A few years ago (quite a few now, man, am I ever *old*!) I needed money quite badly, had run out of space on my shelves for my library and realized that there were a bunch of books that I simply wasn't using. So I started the Great Library Cull. I knew that these volumes were prized by many people and rare as hen's teeth, so I decided to sell them all - except for these two.
Patricia Hilts had somehow found a couple of old German manuscripts - weaver's pattern books - and translated them, putting them together for Ars Textrina. She did computer generated diagrams of the weave structures - thumbnails, as it were - and included the threading and tie up drafts.
The drafts can be woven in a variety of ways, of course. I have frequently used them as 'fancy' twills, playing with the tie up and treadling to get a variety of different designs all from the same warp (also changing the weft, just to add colour into the mix). Lately I've been using them as twill blocks.
At any rate, because I have 16 shafts, I have been extending the threading draft into 16 shafts instead of 12.
There are several threading drafts given per page, no doubt to save paper. To read these, the designs are divided by the long (more or less straight) line with the dot at the top, bottom and the middle. The squiggle with the dot at the end of the M or W is the end of that particular threading draft. (or the beginning if reading from left to right)

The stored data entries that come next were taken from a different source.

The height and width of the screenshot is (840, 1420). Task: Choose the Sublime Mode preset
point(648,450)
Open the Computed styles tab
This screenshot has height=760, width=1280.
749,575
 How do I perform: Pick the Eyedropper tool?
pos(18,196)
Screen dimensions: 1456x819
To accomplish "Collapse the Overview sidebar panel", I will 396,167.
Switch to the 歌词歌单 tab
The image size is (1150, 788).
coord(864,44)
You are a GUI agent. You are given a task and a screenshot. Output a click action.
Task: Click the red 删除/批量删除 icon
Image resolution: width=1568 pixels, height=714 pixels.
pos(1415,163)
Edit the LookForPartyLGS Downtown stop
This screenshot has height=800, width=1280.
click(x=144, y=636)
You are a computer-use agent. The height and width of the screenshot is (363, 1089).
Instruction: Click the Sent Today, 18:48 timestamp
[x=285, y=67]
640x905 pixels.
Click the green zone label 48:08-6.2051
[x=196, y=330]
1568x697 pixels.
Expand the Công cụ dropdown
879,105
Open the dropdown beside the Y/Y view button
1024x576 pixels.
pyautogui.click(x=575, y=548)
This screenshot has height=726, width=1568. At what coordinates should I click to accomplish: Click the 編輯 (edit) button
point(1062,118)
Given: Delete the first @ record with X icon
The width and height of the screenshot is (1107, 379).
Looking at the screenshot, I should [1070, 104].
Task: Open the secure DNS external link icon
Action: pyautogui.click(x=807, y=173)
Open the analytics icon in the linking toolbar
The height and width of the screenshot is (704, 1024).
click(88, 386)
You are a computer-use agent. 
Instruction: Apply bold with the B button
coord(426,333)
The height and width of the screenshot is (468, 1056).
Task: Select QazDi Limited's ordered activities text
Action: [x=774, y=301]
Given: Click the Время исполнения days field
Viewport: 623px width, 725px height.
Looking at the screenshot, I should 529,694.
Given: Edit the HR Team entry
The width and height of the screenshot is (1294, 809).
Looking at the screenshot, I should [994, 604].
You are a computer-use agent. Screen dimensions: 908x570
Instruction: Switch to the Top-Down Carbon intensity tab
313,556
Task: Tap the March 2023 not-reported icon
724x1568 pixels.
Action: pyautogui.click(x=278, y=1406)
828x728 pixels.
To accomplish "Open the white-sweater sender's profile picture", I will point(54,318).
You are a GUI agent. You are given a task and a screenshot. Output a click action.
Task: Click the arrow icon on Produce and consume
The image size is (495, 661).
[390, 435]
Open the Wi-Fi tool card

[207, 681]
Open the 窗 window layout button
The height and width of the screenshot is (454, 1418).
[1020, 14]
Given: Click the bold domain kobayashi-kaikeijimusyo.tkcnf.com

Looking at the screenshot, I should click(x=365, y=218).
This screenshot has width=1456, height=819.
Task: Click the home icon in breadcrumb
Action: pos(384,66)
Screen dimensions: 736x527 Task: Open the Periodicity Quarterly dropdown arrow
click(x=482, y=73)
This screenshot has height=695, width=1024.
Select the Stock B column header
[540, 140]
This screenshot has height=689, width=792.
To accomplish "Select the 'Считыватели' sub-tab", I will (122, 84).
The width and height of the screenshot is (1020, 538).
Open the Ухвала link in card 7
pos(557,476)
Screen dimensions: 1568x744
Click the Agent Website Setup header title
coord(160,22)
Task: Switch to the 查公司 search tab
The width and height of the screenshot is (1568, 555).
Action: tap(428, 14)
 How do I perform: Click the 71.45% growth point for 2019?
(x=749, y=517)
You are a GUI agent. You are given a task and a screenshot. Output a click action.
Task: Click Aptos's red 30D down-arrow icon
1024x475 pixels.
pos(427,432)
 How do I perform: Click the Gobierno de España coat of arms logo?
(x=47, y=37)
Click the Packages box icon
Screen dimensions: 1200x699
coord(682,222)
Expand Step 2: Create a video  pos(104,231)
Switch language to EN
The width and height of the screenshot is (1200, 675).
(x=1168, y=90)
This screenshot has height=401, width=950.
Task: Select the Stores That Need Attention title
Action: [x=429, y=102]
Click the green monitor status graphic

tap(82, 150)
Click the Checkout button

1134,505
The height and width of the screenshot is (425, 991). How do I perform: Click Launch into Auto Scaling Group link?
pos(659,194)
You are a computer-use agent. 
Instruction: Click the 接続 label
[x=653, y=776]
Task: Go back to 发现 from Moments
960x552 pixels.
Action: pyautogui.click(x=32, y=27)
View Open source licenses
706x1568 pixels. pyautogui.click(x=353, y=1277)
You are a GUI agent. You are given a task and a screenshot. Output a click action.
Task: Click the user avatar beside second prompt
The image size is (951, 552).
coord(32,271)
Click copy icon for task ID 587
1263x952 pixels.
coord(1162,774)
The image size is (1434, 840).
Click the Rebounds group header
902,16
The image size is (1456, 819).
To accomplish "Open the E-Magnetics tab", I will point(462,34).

It took me a while of playing with the progressions in Fiberworks, seeing what happened when, before I got the hang of it. And then I just got carried away playing with them.
During the Cull, I decided I used these two volumes far too frequently as a resource and kept them, even though I knew I could have gotten quite a lot of money in the eBay auction I was running getting rid of the books I had decided I could live without.
The more I worked with these (and other) drafts, the more I understood how to make the threads do what I wanted, where I wanted, when I wanted.
And I give thanks to Bob Keates and Ingrid Boesel whenever I do a deep dive into a weave structure for designing/developing Fiberworks weaving software (and all the rest of the software designers for developing .wif so that drafts can more easily be shared amongst the various programs).